◆ **Data excerpts**
◇ ◇ ◇

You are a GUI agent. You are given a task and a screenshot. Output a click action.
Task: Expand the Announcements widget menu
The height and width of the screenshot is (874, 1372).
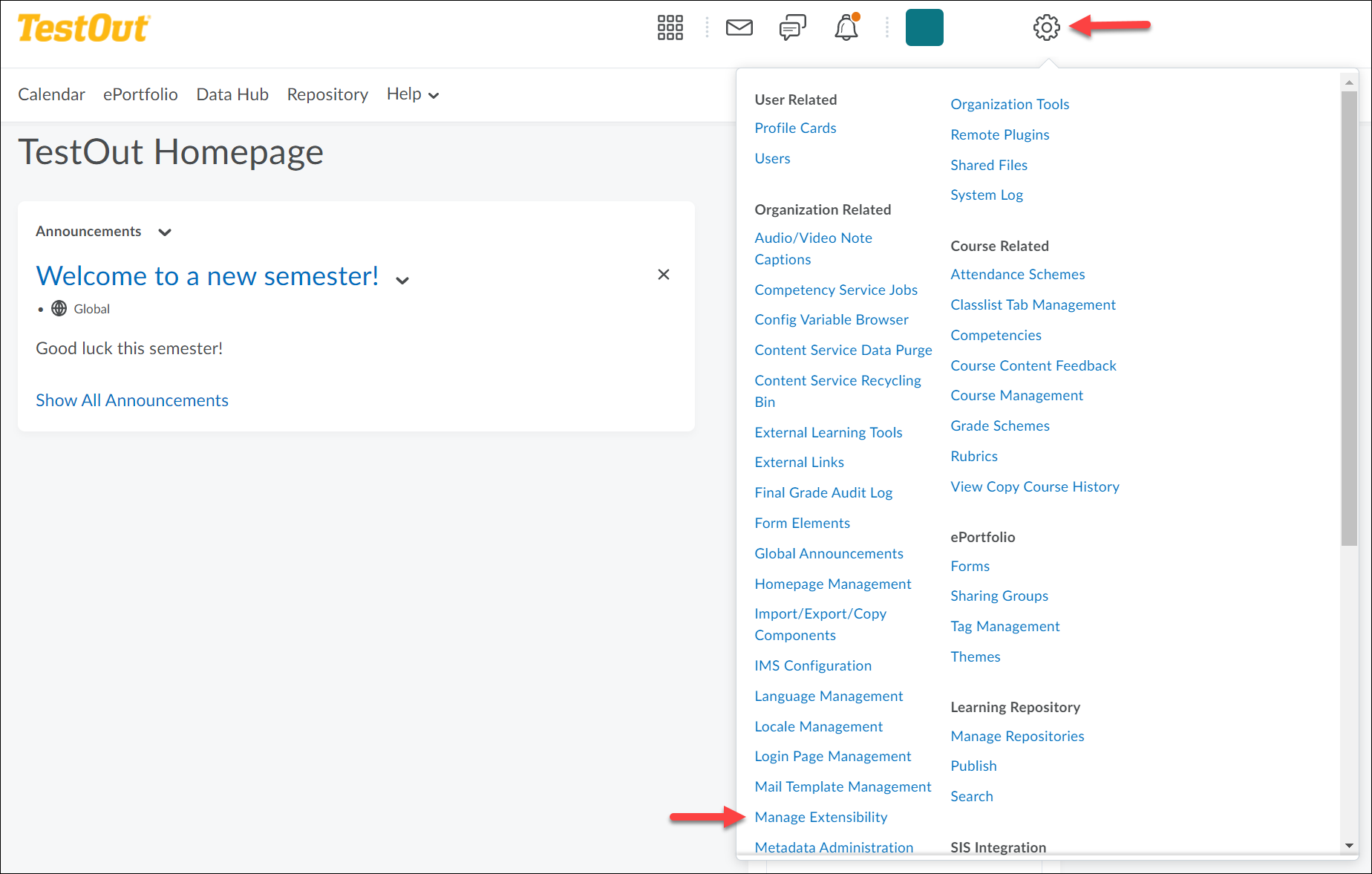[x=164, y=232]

◇ ◇ ◇

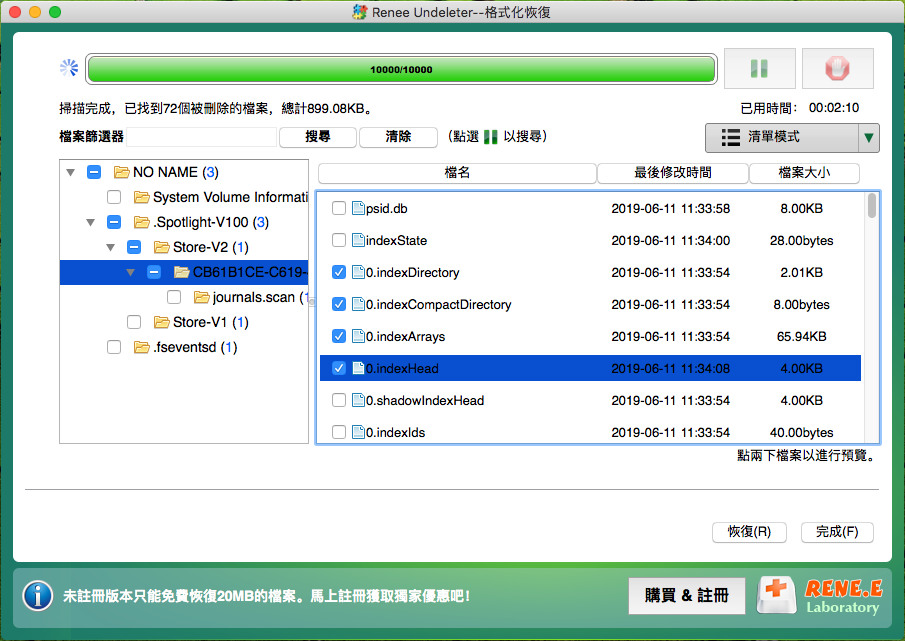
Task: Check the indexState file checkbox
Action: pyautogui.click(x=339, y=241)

◇ ◇ ◇

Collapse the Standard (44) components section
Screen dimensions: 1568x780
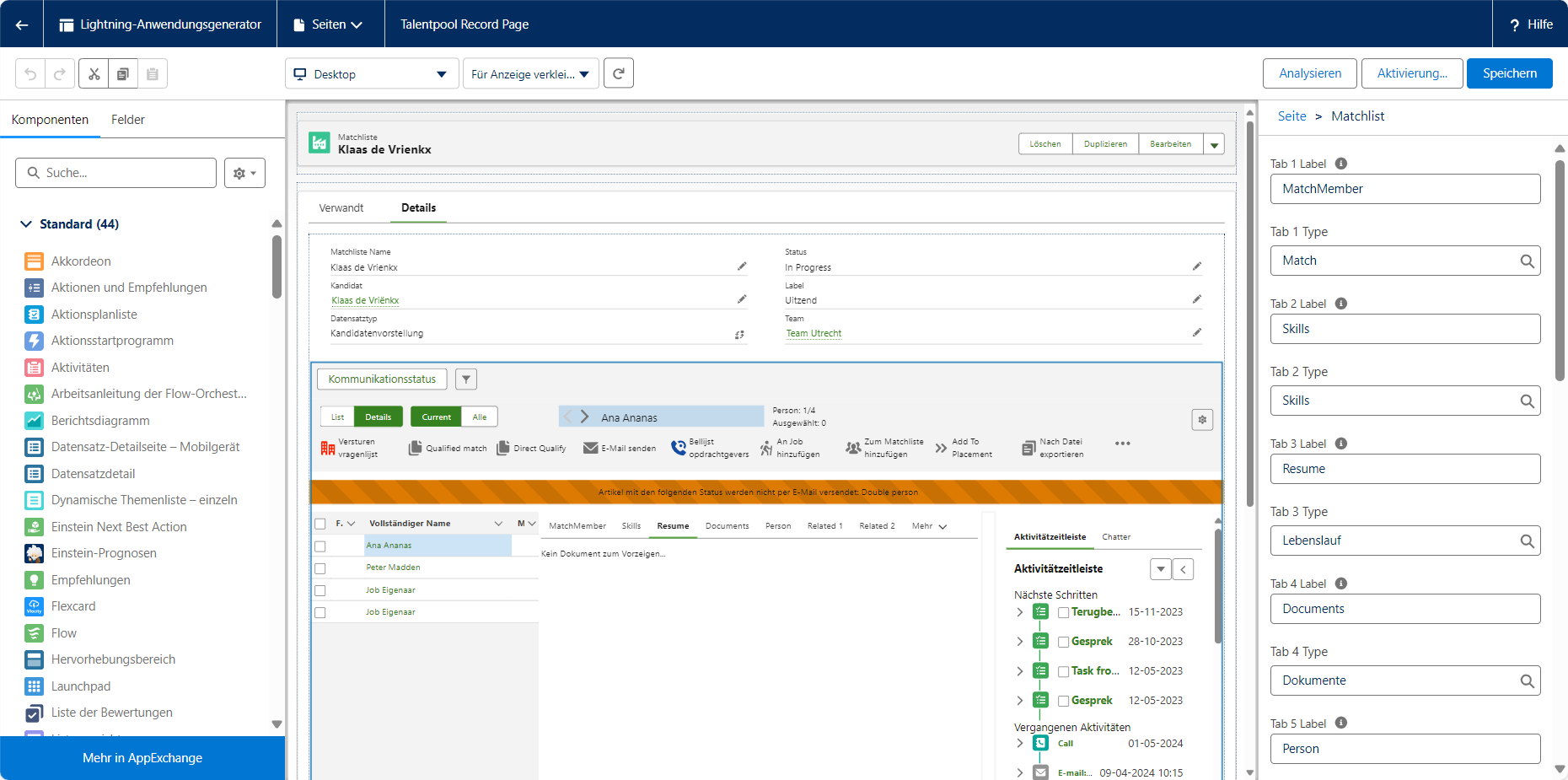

◇ ◇ ◇

◆ **Work required**
Repeat the listing, starting at the line containing "Collapse the Standard (44) components section" and ending after the line containing "Screen dimensions: 1568x780".

◆ **Solution to this problem**
Collapse the Standard (44) components section
Screen dimensions: 1568x780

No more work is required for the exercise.